Given this background, it is noteworthy that the Democratic-led Senate Armed Services Committee subjected McChrystal to no serious or sustained questioning during his confirmation hearing last week. The committee’s chairman, Senator Carl Levin of Michigan, disposed of the torture issue at the outset by helping McChrystal to lay the blame on then-Defense Secretary Donald Rumsfeld and on orders from Washington.
The right-wing editorial page of the Wall Street Journal gloated over the Democrats’ failure to make an issue out of torture, writing on June 4 that it assumed this was the case “because General McChrystal happens to have been nominated by President Obama, not President Bush.”
In the end, the only obstacle placed in the way of McChrystal’s nomination was general procedural foot-dragging by the Republicans.
To break the logjam, Senate Majority Leader Harry Reid went to the Senate floor Wednesday and made a dramatic announcement that he had received a telephone call from Adm. Mike Mullen. The Joint Chiefs of Staff chairman had told him, Reid said, that McChrystal had to fly to Afghanistan that very night and was “literally waiting by an airplane,” because there was no commander on the ground in Afghanistan.
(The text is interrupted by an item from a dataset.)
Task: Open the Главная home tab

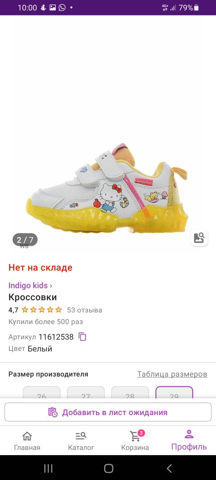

“Let’s get the man approved tonight so he can go,” Reid said. Senate Republicans responded by moving to confirm McChrystal and two other military nominees.
Media coverage of McChrystal’s confirmation and the changes in war strategy surrounding the creation of the Afghanistan-Pakistan Coordination Cell has centered on innocuous suggestions that the planned rotation of this core group of 400 between the war in Afghanistan and Afghanistan-related planning in Washington would allow these personnel to “accumulate expertise.”
McChrystal’s military career and those of the chief officers he is selecting as his aides, however, suggest that what is being prepared is a dramatic escalation of the killing in Afghanistan, through the utilization of the type of methods employed during Operation Phoenix in Vietnam or the death squad killings during the US intervention in El Salvador.
Speaking to reporters during a flight to a NATO meeting in Brussels, Defense Secretary Gates reiterated the repeated warnings from senior military officials that, as the US continues to build up its forces in Afghanistan to a target of nearly 70,000 troops by the end of the year, the bloodshed will grow accordingly.
“We've been very upfront about the fact that as we send in more troops, and go into areas that have not had an Afghan government or ISAF [International Security Assistance Force] presence yet, that there will be more combat and the result of that will be more casualties,” Gates said.
In its escalation of the US war in Afghanistan, and its increasing extension across the border into Pakistan, the Obama administration has chosen as its senior commander an officer who is among those most deeply implicated in the criminal operations carried out under Bush and Cheney. This appointment, and its confirmation by the Democratic-controlled Senate, is a clear warning that the ruling establishment in Washington is pursuing a consensus policy that will involve even greater war crimes against the Afghan people, as Washington continues its attempt to assert hegemony in Central Asia by military means.